2023-10-02 22:03:00 ET
Mullen Automotive (NASDAQ: MULN) stock price woes continued in September as investors remained wary of the EV startup. The shares were trading at $0.4411, near its lowest level on record. This price was ~40% below the highest point in September and 98% below the year-to-date high.
Mullen faces huge challenges
Mullen Automotive is an electric vehicle upstart that aims to be a leading player in the consumer and commercial sectors. The company has made a of progress, including receiving thousands of orders, mostly from Randy Automotive. It is now in a tour where it is showcasing its top products to potential customers and most reviews were relatively positive.
Mullen Automotive faces numerous risks ahead, with the biggest one being its balance sheet. The most recent results showed that the company had total assets worth over $559 million against liabilities of $208 million. Data by SeekingAlpha shows that the company had over $214 million in cash and short-term investments.
While $214 million is a lot of money for a company valued at $82 million, it is worth noting that its net loss during the quarter was $308 million. This means that the cash balance could run out soon since the company is not bringing in enough revenue.
At the same time, Mullen Automotive is doing something that most companies at its stage always avoid. It recently announced a decision to share buy back worth over $25 million . Highly profitable companies like Tesla rarely buy back their shares. Instead, they plow their free cash flow to long-term investments like plants.
Most importantly, companies repurchase their stocks using their free cash flow (FCF). FCF is simply the cash that remains after it has done everything. Mullen does not have FCF yet.
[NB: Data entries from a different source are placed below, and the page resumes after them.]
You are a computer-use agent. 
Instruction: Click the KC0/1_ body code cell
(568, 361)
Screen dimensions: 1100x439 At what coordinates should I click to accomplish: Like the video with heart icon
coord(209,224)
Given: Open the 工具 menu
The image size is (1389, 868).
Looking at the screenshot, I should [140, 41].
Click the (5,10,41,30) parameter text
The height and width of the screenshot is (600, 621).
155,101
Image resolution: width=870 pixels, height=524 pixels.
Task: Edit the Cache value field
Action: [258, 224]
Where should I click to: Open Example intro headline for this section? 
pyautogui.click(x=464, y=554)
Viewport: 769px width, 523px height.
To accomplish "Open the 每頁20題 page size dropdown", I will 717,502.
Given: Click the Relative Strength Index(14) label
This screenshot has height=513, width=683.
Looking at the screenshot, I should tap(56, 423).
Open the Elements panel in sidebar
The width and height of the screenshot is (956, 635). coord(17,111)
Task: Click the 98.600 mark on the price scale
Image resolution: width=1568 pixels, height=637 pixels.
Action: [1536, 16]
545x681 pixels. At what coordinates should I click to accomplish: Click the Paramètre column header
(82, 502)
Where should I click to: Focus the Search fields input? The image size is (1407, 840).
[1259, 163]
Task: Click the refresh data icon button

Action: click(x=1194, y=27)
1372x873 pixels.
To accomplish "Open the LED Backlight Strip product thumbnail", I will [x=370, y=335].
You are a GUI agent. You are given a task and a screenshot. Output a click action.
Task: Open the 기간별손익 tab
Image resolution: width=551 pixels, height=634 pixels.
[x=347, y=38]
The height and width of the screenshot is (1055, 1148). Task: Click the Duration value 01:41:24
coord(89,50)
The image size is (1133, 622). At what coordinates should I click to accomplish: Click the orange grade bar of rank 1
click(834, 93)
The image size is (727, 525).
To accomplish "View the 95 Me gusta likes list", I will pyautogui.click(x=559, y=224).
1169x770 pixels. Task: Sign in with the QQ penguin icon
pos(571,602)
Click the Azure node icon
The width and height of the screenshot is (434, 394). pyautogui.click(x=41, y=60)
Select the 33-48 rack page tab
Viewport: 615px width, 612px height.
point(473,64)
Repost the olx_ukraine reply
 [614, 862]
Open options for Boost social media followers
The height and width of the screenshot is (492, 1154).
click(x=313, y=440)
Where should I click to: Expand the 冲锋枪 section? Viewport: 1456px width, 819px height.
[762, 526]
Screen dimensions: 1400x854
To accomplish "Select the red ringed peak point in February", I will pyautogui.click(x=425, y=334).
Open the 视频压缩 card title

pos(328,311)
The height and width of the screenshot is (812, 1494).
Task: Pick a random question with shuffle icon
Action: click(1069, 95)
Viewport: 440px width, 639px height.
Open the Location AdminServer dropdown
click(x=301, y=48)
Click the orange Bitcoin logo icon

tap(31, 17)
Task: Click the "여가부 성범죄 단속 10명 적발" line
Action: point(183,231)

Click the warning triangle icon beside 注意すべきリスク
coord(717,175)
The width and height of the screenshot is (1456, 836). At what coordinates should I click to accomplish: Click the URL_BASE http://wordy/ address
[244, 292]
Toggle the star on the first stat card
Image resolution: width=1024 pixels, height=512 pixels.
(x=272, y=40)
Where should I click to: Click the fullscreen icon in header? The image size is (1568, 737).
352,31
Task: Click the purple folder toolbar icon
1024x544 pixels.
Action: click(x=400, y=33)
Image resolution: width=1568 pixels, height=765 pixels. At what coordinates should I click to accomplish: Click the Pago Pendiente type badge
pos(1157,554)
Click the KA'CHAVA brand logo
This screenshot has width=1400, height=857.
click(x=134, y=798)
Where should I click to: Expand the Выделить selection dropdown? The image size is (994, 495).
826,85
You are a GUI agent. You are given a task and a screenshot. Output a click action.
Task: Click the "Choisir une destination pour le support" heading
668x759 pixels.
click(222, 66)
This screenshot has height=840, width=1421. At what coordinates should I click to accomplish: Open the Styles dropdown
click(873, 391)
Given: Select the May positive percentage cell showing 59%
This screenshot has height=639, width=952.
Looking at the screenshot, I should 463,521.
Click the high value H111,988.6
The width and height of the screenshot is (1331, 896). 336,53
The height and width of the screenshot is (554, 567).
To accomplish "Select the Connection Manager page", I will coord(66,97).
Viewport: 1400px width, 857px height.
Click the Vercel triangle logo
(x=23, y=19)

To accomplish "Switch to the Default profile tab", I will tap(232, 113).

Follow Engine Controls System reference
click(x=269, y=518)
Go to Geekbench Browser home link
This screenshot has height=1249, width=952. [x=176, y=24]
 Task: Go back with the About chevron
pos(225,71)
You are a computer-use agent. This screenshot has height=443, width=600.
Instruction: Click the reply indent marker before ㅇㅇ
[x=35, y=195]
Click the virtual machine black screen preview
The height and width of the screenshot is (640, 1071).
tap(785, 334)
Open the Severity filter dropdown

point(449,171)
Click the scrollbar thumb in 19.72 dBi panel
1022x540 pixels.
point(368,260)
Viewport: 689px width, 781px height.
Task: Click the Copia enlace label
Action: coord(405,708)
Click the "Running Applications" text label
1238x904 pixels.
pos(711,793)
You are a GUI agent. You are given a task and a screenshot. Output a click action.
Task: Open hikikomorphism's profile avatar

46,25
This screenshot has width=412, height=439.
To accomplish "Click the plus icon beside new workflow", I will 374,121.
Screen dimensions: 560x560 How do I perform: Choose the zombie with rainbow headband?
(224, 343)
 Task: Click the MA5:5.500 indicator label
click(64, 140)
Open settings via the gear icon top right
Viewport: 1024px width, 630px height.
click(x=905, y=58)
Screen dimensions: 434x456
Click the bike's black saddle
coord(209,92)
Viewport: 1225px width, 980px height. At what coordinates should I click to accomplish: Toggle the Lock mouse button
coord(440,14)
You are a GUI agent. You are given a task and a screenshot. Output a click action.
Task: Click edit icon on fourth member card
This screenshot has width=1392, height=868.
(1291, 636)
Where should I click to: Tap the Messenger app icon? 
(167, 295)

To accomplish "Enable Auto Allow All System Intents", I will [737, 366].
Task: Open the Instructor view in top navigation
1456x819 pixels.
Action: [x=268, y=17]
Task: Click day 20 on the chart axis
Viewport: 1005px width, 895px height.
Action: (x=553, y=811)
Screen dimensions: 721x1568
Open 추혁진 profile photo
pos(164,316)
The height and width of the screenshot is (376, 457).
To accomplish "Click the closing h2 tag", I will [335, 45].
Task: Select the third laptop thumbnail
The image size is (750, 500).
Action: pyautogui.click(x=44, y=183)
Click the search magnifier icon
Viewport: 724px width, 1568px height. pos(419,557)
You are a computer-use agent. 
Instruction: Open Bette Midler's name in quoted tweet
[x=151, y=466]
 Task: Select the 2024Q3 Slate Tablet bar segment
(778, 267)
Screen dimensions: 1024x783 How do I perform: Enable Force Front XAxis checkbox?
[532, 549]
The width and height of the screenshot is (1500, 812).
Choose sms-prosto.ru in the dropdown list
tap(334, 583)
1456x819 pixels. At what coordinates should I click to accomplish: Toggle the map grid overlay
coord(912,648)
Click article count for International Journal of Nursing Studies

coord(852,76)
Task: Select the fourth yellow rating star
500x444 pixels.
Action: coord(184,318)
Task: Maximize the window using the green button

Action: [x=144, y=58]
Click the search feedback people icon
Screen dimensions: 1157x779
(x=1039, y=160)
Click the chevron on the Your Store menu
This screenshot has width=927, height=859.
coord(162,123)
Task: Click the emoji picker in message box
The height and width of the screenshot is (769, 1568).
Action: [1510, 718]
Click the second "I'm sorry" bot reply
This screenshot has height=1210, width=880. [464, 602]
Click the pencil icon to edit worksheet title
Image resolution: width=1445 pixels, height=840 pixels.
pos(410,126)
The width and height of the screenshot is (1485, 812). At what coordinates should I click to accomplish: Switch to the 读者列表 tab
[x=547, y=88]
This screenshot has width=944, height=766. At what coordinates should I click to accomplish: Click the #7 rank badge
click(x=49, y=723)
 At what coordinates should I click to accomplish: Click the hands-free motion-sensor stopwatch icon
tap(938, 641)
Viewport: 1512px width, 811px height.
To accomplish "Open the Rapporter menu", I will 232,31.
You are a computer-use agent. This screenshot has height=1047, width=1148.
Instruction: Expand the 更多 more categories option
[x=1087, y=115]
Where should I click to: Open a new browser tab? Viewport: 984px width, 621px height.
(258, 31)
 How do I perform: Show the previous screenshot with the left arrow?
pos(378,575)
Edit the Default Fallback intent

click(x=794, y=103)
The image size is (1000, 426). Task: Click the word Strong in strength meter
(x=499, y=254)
Lessons from Rivian Automotive
Mullen Automotive investors should learn from Rivian and Lucid Motors, two EV companies that sell thousands of vehicles every year. Rivian has sold over 65,000 vehicles since production started a while ago.
The challenge is that the company is a cash incinerator that has lost over half of the $12 billion it raised in 2021. It is losing at least $33k for every vehicle it sells and the management believes that it will turn a gross profit in 2024, meaning that a net profit will take a longer period.
Rivian Automotive is not alone. Other companies like Ford, Lucid Motors, and General Motors are also losing billions of dollars. All this means that Mullen Automotive also faces huge cash outflows when it starts manufacturing.
The implication for the Mullen Automotive stock is that cash is getting more expensive as interest rates rise. For example, as I wrote in my Hang Seng article , US bond yields have surged to the highest level in more than 15 years. Therefore, the company will likely need to dilute shareholders again, which will hit the MULN stock.